The ramp at the ICA, an installation space that has daunted any number of out-of-town big-name wunderkinds from Arturo Herrera (he was the first) to Amy Sillman (she was the most recent), will get the treatment from local photographer Zoe Strauss (here's a link to one of our many doting posts on Zoe that links to an interview by Roberta in the Weekly(image, Strauss in her studio). strauss, zoe Strauss, whose photos of the seamy side of the street have recently won her a well-deserved Pew Fellowship in the Arts 2005, will have at the ramp April 22 to July 30, 2006. Here's how the ICA described her work:
[She] captures images of the sites and people she encounters in her neighborhood and travels. Prostitutes, urban youth, the elderly, street signs and building facades are all subjects for her camerawork. Like Robert Frank or Diane Arbus, Strauss captures the mundane and freakish and exposes beauty in the gritty city. Twice a year, Strauss takes her work back to the streets by staging exhibitions beneath freeway overpasses. Everyone is invited to participate in the viewing and acquisition of her works, which are produced inexpensively as unlimited editions using the computer. This will be Strauss's first museum exhibition.
----
> [Your tasks]
(1) Which subjects of Strauss's camerawork does the Zoe Strauss text list?
(2) Go on with the Zoe Strauss text, picking up after its final sentence.

> [Recorded information]
----
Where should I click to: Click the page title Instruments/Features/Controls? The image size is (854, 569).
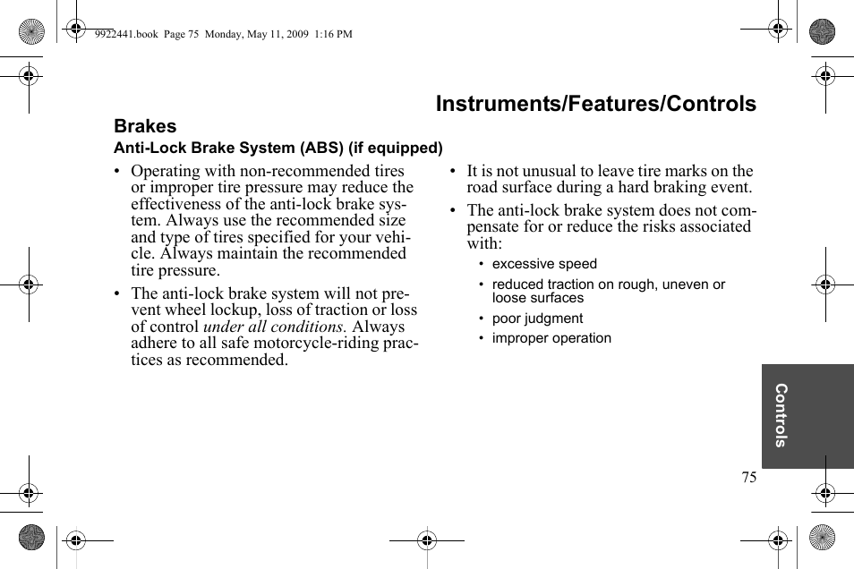(595, 104)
----
> [Final results]
(1) Prostitutes, urban youth, the elderly, street signs, and building facades.

(2)
The only other local artist who has handled the ramp is Virgil Marti (he took the space right over).
Two other ramp projects are also on the agenda--one by Ingrid Calame, just before Strauss, from Jan. 21 to March 26, and coming up in September, Fortuyn/O'Brien, one of several architecture/design-related exhibitions in the 2005/2006 ICA schedule.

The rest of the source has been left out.